The altered expression of miRNAs may affect folliculogenesis and ovarian steroidogenesis. Since the discovery that circulating miRNAs can be detected in different biofluids, including serum and follicular fluid, it has become evident that miRNAs can be used as novel biomarkers for the clinical diagnosis of ovarian health [20, 21, 48]. When rat ovaries with chemotherapy-induced damage were injected with stem cells stably expressing miR-21, improvements in ovarian structure and functions via the inhibition of granulosa cell apoptosis were observed [33]. Moreover, miR-132 upregulation in mouse granulosa cells promotes the production of E2 by the translational repression of Nurr1 [34]. In contrast, low expression of miR-16 and miR-191 in buffaloes is involved in ovarian follicular dominance and prevents ovarian follicular atresia [35]. In addition, downregulation of miR-34a and miR-145 resulted in suppression of granulosa cell apoptosis in a porcine model and activation of primordial follicle development in mice, respectively [32, 36]. Importantly, we showed that the levels of miR-21 and miR-132 were increased, whereas the expression of miR-16, miR-34a, miR-145, and miR-191 was decreased after hPD-MSC therapy. These data indicate that hPD-MSC therapy leads to the altered expression of miRNAs related to folliculogenesis, hormone synthesis, granulosa cell apoptosis, and follicle atresia. Further studies examining the finely tuned miRNA-mediated regulation of ovarian function with aging after hPD-MSC therapy are needed.
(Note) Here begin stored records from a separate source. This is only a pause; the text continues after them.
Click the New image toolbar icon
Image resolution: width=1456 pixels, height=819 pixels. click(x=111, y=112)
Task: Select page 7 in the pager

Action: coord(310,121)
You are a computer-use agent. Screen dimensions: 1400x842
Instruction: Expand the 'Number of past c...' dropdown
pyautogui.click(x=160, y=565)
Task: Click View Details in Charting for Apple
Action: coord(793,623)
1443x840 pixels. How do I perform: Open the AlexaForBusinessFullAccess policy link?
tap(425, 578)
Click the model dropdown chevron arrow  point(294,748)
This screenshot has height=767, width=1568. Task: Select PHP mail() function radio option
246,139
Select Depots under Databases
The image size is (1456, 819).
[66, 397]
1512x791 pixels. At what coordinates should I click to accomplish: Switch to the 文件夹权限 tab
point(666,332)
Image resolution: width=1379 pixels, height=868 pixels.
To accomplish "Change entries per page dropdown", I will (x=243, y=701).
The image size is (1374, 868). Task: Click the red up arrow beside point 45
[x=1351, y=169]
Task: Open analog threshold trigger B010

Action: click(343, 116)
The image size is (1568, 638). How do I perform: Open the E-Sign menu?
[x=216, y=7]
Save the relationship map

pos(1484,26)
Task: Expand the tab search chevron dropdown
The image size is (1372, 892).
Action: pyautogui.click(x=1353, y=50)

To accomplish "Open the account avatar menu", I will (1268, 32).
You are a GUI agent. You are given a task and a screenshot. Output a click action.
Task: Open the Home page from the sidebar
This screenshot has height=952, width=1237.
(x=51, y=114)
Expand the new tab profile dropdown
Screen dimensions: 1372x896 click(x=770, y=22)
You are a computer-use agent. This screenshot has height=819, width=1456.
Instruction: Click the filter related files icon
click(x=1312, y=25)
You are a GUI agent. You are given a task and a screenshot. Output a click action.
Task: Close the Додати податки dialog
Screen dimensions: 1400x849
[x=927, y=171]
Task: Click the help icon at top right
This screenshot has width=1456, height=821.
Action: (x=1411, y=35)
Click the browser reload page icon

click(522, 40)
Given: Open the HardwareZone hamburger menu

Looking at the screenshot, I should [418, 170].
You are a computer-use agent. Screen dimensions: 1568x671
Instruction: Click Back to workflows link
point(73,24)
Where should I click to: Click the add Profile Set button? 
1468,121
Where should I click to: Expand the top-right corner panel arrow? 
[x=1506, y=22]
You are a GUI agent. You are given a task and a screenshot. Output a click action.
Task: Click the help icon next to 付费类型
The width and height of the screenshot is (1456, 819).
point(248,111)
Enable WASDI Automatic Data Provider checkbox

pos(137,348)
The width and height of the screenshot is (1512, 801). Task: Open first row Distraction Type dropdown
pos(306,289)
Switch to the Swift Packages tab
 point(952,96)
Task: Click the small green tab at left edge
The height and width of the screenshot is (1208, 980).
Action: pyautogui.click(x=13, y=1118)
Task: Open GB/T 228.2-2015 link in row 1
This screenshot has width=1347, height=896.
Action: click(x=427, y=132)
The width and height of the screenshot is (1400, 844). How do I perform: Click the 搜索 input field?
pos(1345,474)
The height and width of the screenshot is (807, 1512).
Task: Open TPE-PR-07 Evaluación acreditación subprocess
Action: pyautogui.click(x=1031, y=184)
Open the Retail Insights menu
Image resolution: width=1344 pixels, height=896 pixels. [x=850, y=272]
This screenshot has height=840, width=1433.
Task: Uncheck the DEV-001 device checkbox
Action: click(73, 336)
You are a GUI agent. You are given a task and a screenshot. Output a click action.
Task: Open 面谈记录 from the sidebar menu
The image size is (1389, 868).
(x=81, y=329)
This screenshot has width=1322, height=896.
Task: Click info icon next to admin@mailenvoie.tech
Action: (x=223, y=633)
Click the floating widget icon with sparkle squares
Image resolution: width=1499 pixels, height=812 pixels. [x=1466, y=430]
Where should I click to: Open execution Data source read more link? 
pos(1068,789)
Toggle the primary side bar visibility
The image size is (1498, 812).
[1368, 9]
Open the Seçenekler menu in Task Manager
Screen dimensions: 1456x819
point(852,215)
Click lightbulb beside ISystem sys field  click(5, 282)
The TGF-β superfamily consists of secreted multifunctional proteins including TGF-βs, AMH, activins, BMPs, and GDFs. These proteins are developmentally important growth factors that function via paracrine or autocrine signaling [49]. Currently, the TGF-β superfamily is divided into two groups: TGF-βs/activins and BMPs/GDFs [39]. TGF-β superfamily ligands bind to serine/threonine kinase receptor type I (activin-like kinases; ALKs) and II (ACVR2A, ACVR2B, BMPR2, AMHR2, and TGFBR2) complexes on the cell surface that activate the SMAD pathway through the phosphorylation of SMAD proteins. Specifically, TGF-βs, Activins, and Nodals are mediated by SMAD2 and SMAD3, while BMPs, GDFs, and AMH are mediated by SMAD1, SMAD5, and SMAD9. The phosphorylated SMAD proteins associate with SMAD4, translocate from the cytoplasm to the nucleus, and then regulate target gene transcription [50, 51]. In the ovary, TGF-β superfamily members are expressed in the oocyte, granulosa cells, and thecal cells at different follicle stages and contribute to the regulation of folliculogenesis [52]. In early folliculogenesis, TGF-βs play pivotal roles in the maintenance of primordial follicle pools and in the activation of primordial follicles via SMAD-dependent and/or SMAD-independent pathways [53, 54]. BMPs have also been implicated as positive intraovarian regulators of the primordial-to-primary follicle transition [38]. BMPR2 is expressed in the granulosa cells of primordial follicles in ruminants and in preantral follicles in rodents [55], which is in accordance with the high protein expression levels of BMPR2 in the ovaries after multiple-injection therapy in this study. In the present study, our results showed that SMAD1 and p-SMAD1/5 were highly expressed in ovaries after multiple-injection hPD-MSC therapy, suggesting that multiple-injection hPD-MSC therapy activated the classic BMP pathway characterized by SMAD1/5/8 signaling and activated the initiation of primordial follicle development in aged ovaries. Collectively, these results confirm the importance of hPD-MSC therapy-induced BMP-SMAD signaling in the primordial-to-primary follicle transition, which is critical for the ability to treat and/or attenuate female ovarian aging.

Conclusions

We demonstrated that the activation of the intraovarian BMP-SMAD1/5 signaling pathway by the downregulation of circulating miR-145 with stem cell therapy is essential for coordinating key events of the primordial-to-primary follicle transition in ovaries at advanced age (Fig. 6). Our results provide evidence that women with ovarian dysfunction accompanied by aging may have the option to use hPD-MSCs to rejuvenate their ovaries and to attenuate the effects of menopause via the return of ovarian function.